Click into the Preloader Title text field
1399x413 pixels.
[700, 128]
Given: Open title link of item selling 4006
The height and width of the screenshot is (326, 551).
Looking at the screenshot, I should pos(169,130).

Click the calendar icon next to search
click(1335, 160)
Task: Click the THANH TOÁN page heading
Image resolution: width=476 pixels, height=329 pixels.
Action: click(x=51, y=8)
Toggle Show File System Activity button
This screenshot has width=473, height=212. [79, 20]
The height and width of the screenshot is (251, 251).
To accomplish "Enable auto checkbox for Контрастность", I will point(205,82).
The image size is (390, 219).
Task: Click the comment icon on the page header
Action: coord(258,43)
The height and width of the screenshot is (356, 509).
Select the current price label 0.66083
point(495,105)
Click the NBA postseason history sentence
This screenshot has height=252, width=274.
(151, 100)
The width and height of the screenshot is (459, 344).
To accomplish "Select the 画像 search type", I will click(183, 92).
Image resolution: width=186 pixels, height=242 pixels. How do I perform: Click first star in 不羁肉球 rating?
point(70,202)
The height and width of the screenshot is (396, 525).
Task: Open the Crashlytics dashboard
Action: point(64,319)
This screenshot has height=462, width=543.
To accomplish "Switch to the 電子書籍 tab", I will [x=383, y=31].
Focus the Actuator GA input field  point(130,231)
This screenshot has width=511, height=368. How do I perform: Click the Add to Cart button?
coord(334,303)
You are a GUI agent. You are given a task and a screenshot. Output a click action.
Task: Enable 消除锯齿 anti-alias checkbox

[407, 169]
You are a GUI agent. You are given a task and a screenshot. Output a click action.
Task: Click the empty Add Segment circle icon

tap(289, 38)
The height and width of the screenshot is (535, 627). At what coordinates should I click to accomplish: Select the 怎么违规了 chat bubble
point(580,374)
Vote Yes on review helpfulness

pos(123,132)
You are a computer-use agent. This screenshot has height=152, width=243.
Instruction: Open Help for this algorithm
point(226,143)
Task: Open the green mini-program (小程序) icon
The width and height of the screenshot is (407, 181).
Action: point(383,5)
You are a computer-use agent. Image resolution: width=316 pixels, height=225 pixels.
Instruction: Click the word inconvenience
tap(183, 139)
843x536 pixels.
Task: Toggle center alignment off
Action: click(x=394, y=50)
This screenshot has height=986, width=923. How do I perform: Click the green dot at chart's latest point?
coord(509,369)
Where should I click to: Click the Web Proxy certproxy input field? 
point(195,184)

◆ **Task to complete**:
All lines in the records with the string "agent" should be copied out.

◆ **Output of the task**:
You are a GUI agent. You are given a task and a screenshot. Output a click action.
You are a GUI agent. You are given a task and a screenshot. Output a click action.
You are a computer-use agent. This screenshot has height=152, width=243.
You are a computer-use agent. Image resolution: width=316 pixels, height=225 pixels.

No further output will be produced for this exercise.